Everything from the line containing "Free ring sizing (340, 317)" through the line containing "The T&H Promise (344, 296)" should be repeated exactly, and nothing else from the data.

### Input
==================================================
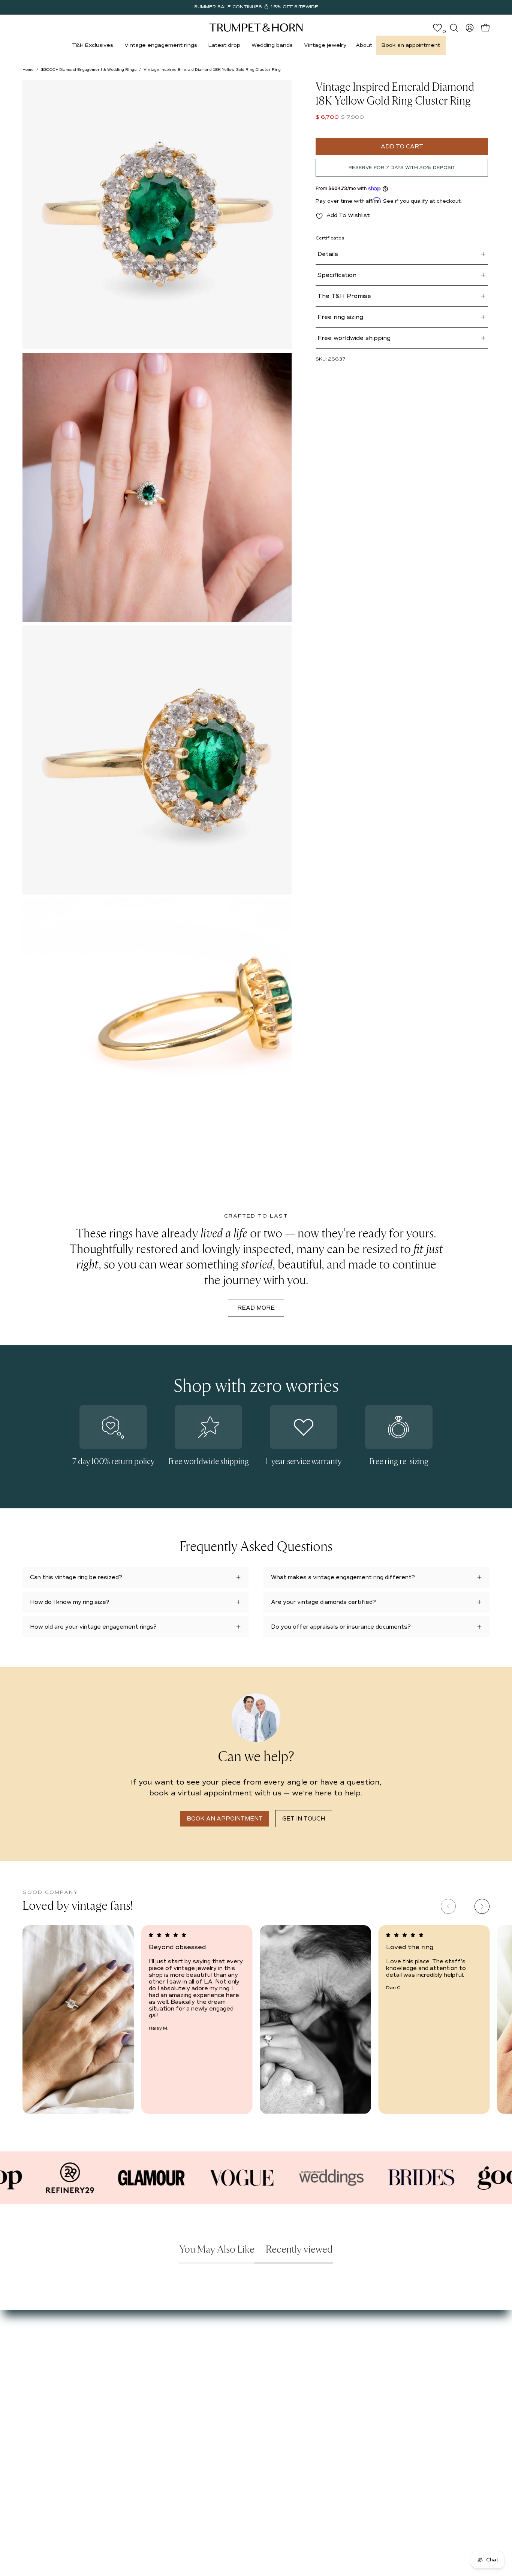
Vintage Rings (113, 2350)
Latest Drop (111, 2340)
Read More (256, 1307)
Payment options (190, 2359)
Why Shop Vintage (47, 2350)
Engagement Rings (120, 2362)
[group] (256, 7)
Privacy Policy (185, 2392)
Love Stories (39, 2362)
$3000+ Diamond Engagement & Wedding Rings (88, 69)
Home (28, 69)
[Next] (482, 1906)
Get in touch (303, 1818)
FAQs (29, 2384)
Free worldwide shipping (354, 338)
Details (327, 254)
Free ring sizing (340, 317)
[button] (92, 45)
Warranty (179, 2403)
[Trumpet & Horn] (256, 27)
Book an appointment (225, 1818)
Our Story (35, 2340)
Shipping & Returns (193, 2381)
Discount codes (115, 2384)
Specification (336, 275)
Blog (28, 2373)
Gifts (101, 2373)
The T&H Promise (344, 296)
==================================================
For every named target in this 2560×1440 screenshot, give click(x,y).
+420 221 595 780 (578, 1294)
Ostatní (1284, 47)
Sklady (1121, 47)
==================================================
### Solved exercise
Free ring sizing (340, 317)
[button] (92, 45)
Warranty (179, 2403)
[Trumpet & Horn] (256, 27)
Book an appointment (225, 1818)
Our Story (35, 2340)
Shipping & Returns (193, 2381)
Discount codes (115, 2384)
Specification (336, 275)
Blog (28, 2373)
Gifts (101, 2373)
The T&H Promise (344, 296)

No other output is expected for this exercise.